Hull v. Ray
Before: Seawell
SEAWELL, J.
This appeal is taken from a judgment entered in favor of plaintiff and respondent whereby a sale of twenty head of Jersey cattle made to respondent by appellant for a consideration of $3,500 was adjudged rescinded. The respondent’s offer to restore said cattle to the possession of appellant was rejected by him, and said cattle were subsequently sold by respondent for a sum less than the accrued charges incurred for their care and keep.
This case received the attention of the District Court of Appeal some time ago
(Hull
v.
Ray,
80 Cal. App. 284 [251 Pac. 810]), where the facts are quite fully set forth. The law as therein declared is the law of the case. Judgment went for appellant herein, and a reversal was ordered be
[166]
cause of irreconcilable findings on certain issues which in nowise affect the merits of the instant appeal.
All of said cattle appear to have been blooded stock and to have been registered, except four. The court held upon the first appeal, in construing the contracts of the parties, which consisted of two instruments, that the appellant failed and refused to deliver a bill of sale of said stock to respondent transferring said four unregistered head of cattle and failed and refused to deliver written warranty of title to any of said property sold, and that said failure and refusal constituted a breach of contract and furnished grounds for rescission by respondent pursuant to section 1689 of the Civil Code. The court also held that respondent’s claim that the failure or refusal of appellant to procure the transfer of registration of the blooded cattle upon the books of the American Jersey Cattle Club constituted grounds of rescission was untenable. The cause was retried and judgment went for respondent. Upon appeal to the District Court of Appeal, Third Appellate District, the judgment was reversed and the cause comes to this court upon an order of transfer. The principal reason for said transfer was to give further consideration to the conclusion reached by the learned author of the opinion to the effect that the notice of rescission was insufficient to support the action of rescission.
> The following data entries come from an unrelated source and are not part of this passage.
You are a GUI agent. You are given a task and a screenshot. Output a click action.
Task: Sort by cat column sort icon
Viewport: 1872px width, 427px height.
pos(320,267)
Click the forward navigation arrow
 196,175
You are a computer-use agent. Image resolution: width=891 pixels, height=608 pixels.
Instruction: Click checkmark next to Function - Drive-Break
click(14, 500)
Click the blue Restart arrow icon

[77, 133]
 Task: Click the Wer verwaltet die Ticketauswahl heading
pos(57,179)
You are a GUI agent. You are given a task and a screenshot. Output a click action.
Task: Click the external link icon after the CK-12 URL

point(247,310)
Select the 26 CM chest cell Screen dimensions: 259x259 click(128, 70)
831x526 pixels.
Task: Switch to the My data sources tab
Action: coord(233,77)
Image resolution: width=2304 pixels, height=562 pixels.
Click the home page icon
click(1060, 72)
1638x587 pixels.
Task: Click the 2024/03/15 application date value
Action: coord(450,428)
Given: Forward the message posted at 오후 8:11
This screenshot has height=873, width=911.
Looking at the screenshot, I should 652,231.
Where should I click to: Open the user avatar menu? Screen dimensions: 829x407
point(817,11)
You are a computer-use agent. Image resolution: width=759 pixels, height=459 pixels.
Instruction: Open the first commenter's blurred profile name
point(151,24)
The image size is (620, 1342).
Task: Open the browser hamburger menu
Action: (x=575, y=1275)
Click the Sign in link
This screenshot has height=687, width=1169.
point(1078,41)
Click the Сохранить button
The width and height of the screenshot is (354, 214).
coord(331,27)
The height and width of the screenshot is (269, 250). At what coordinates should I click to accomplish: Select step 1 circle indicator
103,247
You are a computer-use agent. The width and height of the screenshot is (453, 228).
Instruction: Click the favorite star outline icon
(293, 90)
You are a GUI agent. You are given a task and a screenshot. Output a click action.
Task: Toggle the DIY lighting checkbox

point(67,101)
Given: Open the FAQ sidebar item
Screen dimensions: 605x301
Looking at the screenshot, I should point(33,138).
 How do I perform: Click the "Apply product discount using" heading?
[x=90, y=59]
The District Court of Appeal, upon a second consideration of the case, again found that the bill of sale and warranty of title were not executed; that respondent had fully performed all of the covenants on his part and had orally demanded of the appellant the delivery of the stipulated instruments, which demand was refused, and at the same time he offered to restore the cattle to appellant and attempted to rescind the contract. Pursuant to his purpose, respondent served upon the appellant a written notice of rescission containing the following language: “You will please be advised that John S. Hull does hereby rescind that certain contract of sale . . . [describing the same]. This rescission is made by reason of the failure of said Carl Bay' to deliver to the said John S. Hull a certificate of the American Jersey Cattle Club, showing transfer of the said, cattle, and by reason of the said Carl Bay’s failure to correctly certify to the date of service to certain of said cattle.”